Extract every one of the rows below and reproduce each one word for word, without changing anything.
──────────
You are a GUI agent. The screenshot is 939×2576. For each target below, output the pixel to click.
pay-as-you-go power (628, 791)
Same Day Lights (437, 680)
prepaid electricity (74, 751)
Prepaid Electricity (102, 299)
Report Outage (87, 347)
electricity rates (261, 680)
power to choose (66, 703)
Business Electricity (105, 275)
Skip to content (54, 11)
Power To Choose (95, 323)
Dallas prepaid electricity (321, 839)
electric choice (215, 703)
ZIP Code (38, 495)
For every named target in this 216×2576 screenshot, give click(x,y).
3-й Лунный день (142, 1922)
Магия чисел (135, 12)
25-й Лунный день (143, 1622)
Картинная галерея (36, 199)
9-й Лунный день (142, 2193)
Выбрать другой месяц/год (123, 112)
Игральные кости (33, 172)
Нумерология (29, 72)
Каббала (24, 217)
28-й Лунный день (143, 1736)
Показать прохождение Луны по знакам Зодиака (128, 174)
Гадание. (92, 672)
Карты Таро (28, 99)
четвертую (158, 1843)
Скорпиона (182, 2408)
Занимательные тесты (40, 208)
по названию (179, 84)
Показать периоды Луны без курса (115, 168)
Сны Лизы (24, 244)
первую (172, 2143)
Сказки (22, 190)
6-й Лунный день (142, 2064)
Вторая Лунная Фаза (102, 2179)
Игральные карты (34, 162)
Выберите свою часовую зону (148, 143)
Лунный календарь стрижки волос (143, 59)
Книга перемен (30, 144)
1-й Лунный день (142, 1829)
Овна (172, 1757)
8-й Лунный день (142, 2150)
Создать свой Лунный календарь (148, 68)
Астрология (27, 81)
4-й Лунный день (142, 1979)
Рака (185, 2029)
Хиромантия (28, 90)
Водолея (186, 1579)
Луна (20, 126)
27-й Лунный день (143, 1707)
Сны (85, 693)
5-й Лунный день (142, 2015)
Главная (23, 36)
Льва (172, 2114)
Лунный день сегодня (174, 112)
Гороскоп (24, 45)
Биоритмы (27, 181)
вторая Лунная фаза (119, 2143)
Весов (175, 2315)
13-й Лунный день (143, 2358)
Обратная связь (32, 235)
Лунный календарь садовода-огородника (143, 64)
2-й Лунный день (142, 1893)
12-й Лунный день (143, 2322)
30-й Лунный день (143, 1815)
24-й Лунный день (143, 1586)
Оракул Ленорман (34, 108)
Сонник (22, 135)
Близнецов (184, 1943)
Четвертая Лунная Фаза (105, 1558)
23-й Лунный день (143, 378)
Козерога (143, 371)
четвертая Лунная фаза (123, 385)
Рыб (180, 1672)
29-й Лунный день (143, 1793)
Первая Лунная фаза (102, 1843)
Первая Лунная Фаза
──────────
*RIGHT ANSWER*.
You are a GUI agent. The screenshot is 939×2576. For each target below, output the pixel to click.
pay-as-you-go power (628, 791)
Same Day Lights (437, 680)
prepaid electricity (74, 751)
Prepaid Electricity (102, 299)
Report Outage (87, 347)
electricity rates (261, 680)
power to choose (66, 703)
Business Electricity (105, 275)
Skip to content (54, 11)
Power To Choose (95, 323)
Dallas prepaid electricity (321, 839)
electric choice (215, 703)
ZIP Code (38, 495)
For every named target in this 216×2576 screenshot, give click(x,y).
3-й Лунный день (142, 1922)
Магия чисел (135, 12)
25-й Лунный день (143, 1622)
Картинная галерея (36, 199)
9-й Лунный день (142, 2193)
Выбрать другой месяц/год (123, 112)
Игральные кости (33, 172)
Нумерология (29, 72)
Каббала (24, 217)
28-й Лунный день (143, 1736)
Показать прохождение Луны по знакам Зодиака (128, 174)
Гадание. (92, 672)
Карты Таро (28, 99)
четвертую (158, 1843)
Скорпиона (182, 2408)
Занимательные тесты (40, 208)
по названию (179, 84)
Показать периоды Луны без курса (115, 168)
Сны Лизы (24, 244)
первую (172, 2143)
Сказки (22, 190)
6-й Лунный день (142, 2064)
Вторая Лунная Фаза (102, 2179)
Игральные карты (34, 162)
Выберите свою часовую зону (148, 143)
Лунный календарь стрижки волос (143, 59)
Книга перемен (30, 144)
1-й Лунный день (142, 1829)
Овна (172, 1757)
8-й Лунный день (142, 2150)
Создать свой Лунный календарь (148, 68)
Астрология (27, 81)
4-й Лунный день (142, 1979)
Рака (185, 2029)
Хиромантия (28, 90)
Водолея (186, 1579)
Луна (20, 126)
27-й Лунный день (143, 1707)
Сны (85, 693)
5-й Лунный день (142, 2015)
Главная (23, 36)
Льва (172, 2114)
Лунный день сегодня (174, 112)
Гороскоп (24, 45)
Биоритмы (27, 181)
вторая Лунная фаза (119, 2143)
Весов (175, 2315)
13-й Лунный день (143, 2358)
Обратная связь (32, 235)
Лунный календарь садовода-огородника (143, 64)
2-й Лунный день (142, 1893)
12-й Лунный день (143, 2322)
30-й Лунный день (143, 1815)
24-й Лунный день (143, 1586)
Оракул Ленорман (34, 108)
Сонник (22, 135)
Близнецов (184, 1943)
Четвертая Лунная Фаза (105, 1558)
23-й Лунный день (143, 378)
Козерога (143, 371)
четвертая Лунная фаза (123, 385)
Рыб (180, 1672)
29-й Лунный день (143, 1793)
Первая Лунная фаза (102, 1843)
Первая Лунная Фаза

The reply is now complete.